Joan Manuel Serrat tomó una decisión que muchos aplazan hasta que ya es tarde. “Antes de que te echen, vete”, ha resumido al explicar por qué decidió retirarse cuando todavía se sentía fuerte. No fue una cuestión de salud ni de falta de público. Fue, según sus propias palabras, una elección consciente para cerrar su etapa en los escenarios con dignidad y en plenitud sin que lo echaran los demás.
Serrat asegura que se encontraba bien, sin enfermedades ni señales de desgaste complicadas de llevar. Precisamente por eso entendió que era el momento adecuado para dar ese paso al lado. Prefirió despedirse por voluntad propia antes que dejar que el paso del tiempo o las circunstancias decidieran por él. En su planteamiento no hay dramatismo, sino estrategia vital: saber cuándo bajar el telón también forma parte del oficio.
Una retirada sin amargura y por decisión propia
Lejos de la nostalgia amarga que a veces acompaña a las despedidas, Serrat vive su retiro con absoluta serenidad. No habla de pérdidas, sino de etapas que uno va pasando a lo largo de su vida. El escenario, explica, nunca fue lo que dio sentido completo a su vida, fue una parte esencial de su trabajo y de su identidad pública, pero no el único pilar. Ahora se encuentra en otro capítulo, distinto pero igualmente valioso.

El cantautor ha insistido en que no siente resentimiento ni vacío. Su retirada no responde a una expulsión silenciosa de la industria ni a una decadencia forzada. Al contrario, fue un gesto de control sobre su propia trayectoria. Marcharse a tiempo, en su caso, es una forma de preservar el legado y también la propia tranquilidad en su día a día.
Leer hasta la última página, cambiando los capítulos a tiempo
Serrat afronta esta etapa con la misma curiosidad que marcó su carrera artística. Habla de vivir con calma, de disfrutar de la familia y de seguir implicado en aquello que le importa, aunque ya no sea desde un escenario. La jubilación, para él, no es desaparición, sino una transformación en lo que supone la vida.

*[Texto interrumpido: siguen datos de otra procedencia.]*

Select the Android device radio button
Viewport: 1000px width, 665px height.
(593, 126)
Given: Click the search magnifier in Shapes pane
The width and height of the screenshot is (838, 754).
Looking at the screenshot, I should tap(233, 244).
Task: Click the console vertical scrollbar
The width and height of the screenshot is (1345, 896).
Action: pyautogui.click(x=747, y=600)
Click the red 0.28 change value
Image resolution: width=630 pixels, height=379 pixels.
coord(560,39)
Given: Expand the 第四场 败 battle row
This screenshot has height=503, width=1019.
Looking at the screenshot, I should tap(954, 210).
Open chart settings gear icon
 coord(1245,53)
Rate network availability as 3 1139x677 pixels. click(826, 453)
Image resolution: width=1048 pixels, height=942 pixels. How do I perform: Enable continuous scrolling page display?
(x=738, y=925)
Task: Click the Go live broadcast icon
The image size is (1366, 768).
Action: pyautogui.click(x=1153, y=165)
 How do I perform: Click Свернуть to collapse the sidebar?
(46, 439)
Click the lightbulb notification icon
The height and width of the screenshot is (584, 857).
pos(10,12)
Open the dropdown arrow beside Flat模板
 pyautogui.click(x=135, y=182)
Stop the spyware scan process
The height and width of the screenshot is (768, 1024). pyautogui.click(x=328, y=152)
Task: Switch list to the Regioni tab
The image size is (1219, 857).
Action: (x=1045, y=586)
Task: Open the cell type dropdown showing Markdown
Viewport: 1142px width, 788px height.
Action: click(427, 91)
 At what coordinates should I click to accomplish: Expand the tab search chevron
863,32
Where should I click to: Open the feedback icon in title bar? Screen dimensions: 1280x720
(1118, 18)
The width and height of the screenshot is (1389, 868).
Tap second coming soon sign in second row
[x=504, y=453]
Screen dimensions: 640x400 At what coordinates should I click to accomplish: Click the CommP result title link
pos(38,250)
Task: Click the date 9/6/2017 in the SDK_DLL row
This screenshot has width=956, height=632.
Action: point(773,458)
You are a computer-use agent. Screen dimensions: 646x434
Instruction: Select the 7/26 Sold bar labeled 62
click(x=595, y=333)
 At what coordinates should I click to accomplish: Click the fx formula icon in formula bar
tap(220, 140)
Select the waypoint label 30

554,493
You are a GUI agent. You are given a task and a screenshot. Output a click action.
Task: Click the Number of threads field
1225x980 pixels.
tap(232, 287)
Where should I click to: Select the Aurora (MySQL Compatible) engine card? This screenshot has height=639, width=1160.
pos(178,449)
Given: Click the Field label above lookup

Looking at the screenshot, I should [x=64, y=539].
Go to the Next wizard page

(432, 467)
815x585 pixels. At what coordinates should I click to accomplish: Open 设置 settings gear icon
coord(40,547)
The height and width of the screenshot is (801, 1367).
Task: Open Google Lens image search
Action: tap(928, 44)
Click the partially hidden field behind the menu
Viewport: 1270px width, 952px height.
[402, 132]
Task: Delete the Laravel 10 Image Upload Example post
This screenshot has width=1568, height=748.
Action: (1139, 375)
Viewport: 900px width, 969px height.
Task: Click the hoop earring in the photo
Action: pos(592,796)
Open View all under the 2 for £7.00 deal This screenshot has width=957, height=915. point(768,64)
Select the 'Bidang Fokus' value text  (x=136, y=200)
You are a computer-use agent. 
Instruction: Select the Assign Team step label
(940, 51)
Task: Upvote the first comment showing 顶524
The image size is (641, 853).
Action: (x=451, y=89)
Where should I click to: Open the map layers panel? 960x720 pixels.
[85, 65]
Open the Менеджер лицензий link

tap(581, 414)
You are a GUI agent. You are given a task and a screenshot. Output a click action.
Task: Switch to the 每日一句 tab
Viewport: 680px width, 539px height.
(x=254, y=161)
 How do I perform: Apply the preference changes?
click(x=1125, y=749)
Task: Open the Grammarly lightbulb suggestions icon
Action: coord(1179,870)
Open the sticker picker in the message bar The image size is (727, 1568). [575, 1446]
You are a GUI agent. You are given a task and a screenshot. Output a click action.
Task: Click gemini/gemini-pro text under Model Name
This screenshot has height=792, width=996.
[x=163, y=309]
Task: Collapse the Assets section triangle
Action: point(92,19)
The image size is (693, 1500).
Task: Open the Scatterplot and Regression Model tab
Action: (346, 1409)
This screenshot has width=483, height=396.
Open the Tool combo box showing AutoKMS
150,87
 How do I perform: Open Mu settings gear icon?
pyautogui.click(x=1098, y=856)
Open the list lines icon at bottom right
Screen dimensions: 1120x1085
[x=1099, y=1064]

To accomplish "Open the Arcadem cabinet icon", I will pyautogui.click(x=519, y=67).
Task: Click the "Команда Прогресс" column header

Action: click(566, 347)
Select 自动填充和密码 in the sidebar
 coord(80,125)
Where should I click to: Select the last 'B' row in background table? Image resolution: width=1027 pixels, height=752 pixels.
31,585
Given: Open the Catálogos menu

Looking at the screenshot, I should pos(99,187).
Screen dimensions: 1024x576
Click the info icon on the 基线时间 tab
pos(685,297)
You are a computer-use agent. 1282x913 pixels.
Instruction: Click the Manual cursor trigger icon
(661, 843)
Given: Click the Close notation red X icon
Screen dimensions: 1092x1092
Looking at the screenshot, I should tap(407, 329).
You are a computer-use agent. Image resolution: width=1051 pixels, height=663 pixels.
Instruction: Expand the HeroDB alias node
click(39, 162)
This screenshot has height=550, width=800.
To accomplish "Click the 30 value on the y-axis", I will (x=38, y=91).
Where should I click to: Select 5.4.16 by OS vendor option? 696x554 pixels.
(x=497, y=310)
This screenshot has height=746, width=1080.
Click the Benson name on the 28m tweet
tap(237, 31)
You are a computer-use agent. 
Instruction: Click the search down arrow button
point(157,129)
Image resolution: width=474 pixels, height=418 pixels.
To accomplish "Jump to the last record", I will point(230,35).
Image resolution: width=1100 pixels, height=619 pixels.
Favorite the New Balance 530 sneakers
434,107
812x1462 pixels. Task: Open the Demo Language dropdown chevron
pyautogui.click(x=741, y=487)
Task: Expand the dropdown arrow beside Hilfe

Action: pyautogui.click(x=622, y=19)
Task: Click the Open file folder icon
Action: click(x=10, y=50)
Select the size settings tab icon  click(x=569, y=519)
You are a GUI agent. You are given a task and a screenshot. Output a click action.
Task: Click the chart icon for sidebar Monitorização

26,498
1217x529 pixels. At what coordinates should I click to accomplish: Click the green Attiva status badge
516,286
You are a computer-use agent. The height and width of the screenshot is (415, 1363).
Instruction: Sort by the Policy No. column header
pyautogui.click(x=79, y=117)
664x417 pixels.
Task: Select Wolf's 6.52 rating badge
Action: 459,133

Su reflexión conecta con una idea cada vez más extendida como lo es que retirarse no es rendirse, es elegir el momento. En un mundo que a menudo empuja hasta el límite, Serrat optó por detenerse antes de que lo hicieran por él. Y lo hizo convencido de que la vida, como un buen libro, merece leerse hasta la última página, pero también saber cuándo cambiar de capítulo.